君が教えてくれたこと
・・六年後

「北山~!」

この声はと、すぐに分かった。

「岡田?!」

「おー、北山!太った?!」

「いきなりかよ!岡田は変わんねぇーな」

「俺は、変わんねぇーよ!北山、いくつになった?」

「同級生だろ。歳、一緒だよ」

「そっか、そうだ、紹介したい人が居るんだ」

「えっ?」

岡田の後ろに、折越さんが立っていた。

「折越さん?」

折越さんの腕には、赤ちゃんが抱かれていた。

「嘘ぉ?!お前等??」
岡田と折越さんは、卒業後も順調に交際を続け、結婚。
今年、子供を授かった。
「聞いてないぞ?!」

「北村には、言ってないもん」

「なんで言わねーんだよ」

「別にいいよな、由梨ちゃん」

「由梨?」

「渡辺さんから名前貰ったんだ」

「由梨のお母さんにお願いしてね」


「そっかぁ、由梨ちゃんか。
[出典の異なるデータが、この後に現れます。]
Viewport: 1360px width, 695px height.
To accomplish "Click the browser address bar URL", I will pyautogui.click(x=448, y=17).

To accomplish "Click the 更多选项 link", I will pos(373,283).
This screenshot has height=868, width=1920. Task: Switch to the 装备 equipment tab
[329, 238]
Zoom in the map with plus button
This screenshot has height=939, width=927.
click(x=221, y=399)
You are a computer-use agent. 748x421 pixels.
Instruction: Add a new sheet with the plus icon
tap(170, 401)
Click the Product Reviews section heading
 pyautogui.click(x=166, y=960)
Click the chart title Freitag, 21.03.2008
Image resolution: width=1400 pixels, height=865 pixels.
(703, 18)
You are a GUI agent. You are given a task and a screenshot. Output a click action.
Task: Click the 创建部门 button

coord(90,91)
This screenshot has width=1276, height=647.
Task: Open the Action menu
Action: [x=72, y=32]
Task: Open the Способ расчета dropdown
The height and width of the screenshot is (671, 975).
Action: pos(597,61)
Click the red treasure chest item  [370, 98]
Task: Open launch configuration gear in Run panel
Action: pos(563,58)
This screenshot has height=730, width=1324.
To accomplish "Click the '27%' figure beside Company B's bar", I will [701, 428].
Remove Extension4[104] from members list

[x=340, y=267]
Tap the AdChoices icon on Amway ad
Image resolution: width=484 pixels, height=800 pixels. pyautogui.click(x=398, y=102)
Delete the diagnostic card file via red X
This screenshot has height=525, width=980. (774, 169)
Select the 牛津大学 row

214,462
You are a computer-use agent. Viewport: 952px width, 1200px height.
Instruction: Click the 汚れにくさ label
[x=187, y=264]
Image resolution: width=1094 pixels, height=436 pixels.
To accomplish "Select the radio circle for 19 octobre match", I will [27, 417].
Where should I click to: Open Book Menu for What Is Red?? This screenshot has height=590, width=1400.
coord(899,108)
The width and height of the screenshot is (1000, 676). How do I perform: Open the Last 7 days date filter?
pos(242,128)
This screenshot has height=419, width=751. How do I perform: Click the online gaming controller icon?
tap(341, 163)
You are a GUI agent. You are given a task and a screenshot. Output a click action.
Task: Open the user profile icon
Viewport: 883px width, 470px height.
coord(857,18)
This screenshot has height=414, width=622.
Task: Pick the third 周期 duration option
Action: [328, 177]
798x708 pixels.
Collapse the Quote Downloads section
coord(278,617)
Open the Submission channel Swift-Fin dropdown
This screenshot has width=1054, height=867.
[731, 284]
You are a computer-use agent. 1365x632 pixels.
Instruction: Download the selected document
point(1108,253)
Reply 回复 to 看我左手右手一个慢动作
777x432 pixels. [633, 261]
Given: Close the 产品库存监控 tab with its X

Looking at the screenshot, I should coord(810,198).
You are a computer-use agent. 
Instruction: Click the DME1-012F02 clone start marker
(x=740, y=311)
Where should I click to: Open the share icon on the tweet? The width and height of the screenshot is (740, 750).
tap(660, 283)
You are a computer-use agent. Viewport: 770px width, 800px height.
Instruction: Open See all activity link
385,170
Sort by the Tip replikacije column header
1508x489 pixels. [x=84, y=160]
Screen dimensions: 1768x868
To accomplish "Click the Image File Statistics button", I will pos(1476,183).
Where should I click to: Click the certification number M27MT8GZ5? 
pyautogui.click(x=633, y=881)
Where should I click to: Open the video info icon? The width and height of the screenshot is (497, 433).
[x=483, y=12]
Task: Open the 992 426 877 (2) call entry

初めまして」
僕が、小さな由梨ちゃんの手に指を差し出すと、小さな手で、僕の手を強く握ってくれた。
「痛ぇー!!」

大きな声が、響いた。
「また、彼奴等・・」


「幸太郎!真由美!」

折越さんが、手を振って呼ぶと、二人は元気良く走って来た。
「お前等も、本当、変わんねぇーな」

岡田が、飽きれて言うのも分かる。
二人は、卒業してからも、付き合ったり別れたりの繰り返しで腐れ縁って奴だった。